Завадский остановился, присел, собрал горсть снега у обочины и положил в рот. Справа фыркнуло, треснула ветка. Филипп насторожился, обернулся к опушке — как будто движение во тьме. Он медленно пошел через канаву на крупное черное пятно, и не переставая повторял ласковые слова, как это обычно делал Савка, общаясь с лошадями.
Пятно задышало, зафыркало. Завадский протянул руку и коснулся лошадиной шеи. Животное пошло было вдоль опушки, но Завадский уже ухватил волочившиеся по земле поводья, уверенно дернул к себе и погладил лошадь по храпу.
—Вот так, вот так, не балуй.— Сказал он, протягивая ей кусок черствого хлеба.
* * *
Третьи сутки шел Мартемьян Захарович со сторожевым обозом в Искитимский опорный пункт, чтобы двинуться оттуда уже с разрядными стрельцами в последний путь в Томский гарнизон. Ходьба бывшему приказчику давалась тяжело: на ногах — кандалы, в кровь истершие ступни и голени, на руках — наручи, на шее железная кривошипная рогатка, от которой тянется цепь к бревну со скобами в санях. На таких же цепях, толкаясь бредут уже из последних сил запятнавшие себя преданностью «разбойнику и лихоимцу Мартемьянке» — крупный казак по имени Фарафон, больше известный под прозвищем «Медведь» и крепкий духом и телом солдат по имени Садак. В охране до двух десятков стрельцов и казаков. Казаки отряжены молодые, разбитные. Что постарше — едут конями, кругом обоза, хотя шутка ли — бежать пленникам при таких оковах. Только младший десятилетний сын Мартемьяна испугавшись избиения матери нетрезвым казаком на стоянке за поворотом на Ачинск побежал было к обрыву, но его поймал стрелец и ударил в нос, превратив его в квашню.
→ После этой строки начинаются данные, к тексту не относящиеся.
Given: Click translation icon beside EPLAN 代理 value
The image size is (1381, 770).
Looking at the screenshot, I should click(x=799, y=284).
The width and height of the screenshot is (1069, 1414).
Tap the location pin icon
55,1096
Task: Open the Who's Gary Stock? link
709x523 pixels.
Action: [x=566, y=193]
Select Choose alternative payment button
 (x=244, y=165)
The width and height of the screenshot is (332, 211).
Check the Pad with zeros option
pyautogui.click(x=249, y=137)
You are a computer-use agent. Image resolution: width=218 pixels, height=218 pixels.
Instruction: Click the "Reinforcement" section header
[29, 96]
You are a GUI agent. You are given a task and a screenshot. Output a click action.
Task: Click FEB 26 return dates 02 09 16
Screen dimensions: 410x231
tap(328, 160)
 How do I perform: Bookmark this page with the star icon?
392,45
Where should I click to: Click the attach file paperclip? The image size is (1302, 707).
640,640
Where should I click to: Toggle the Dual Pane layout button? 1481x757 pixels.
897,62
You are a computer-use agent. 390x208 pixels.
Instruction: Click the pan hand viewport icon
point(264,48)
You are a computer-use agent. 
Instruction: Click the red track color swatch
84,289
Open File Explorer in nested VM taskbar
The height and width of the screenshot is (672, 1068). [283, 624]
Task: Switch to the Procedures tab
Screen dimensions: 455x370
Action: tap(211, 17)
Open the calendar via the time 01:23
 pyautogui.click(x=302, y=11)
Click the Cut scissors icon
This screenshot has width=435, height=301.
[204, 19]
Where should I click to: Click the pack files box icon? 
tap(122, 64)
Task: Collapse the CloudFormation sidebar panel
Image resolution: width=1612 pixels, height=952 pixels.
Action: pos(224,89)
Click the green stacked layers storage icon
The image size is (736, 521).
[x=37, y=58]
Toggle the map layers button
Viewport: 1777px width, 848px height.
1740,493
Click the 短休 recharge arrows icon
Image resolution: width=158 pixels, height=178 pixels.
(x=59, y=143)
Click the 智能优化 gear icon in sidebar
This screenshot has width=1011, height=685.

Сын лежал теперь в санях, от боли стонать боялся — казаки и стрельцы Пафнутия были страшны, наводили на него ужас, и подле него молодой ушастый казак Кузька с толстыми как у негра губами все хватал его старшую сестру, норовя засунуть цепкие руки ей под кафтан. Та уже не отбивалась, заплаканное лицо ее стало будто неживым. Мать тащили за санями, накинув на шею пружок из веревки. Последнее время она часто падала и хрипела от удушья, тогда с саней слезал недовольный стрелец и все пинал ее, злясь на то, что приходится тратить время.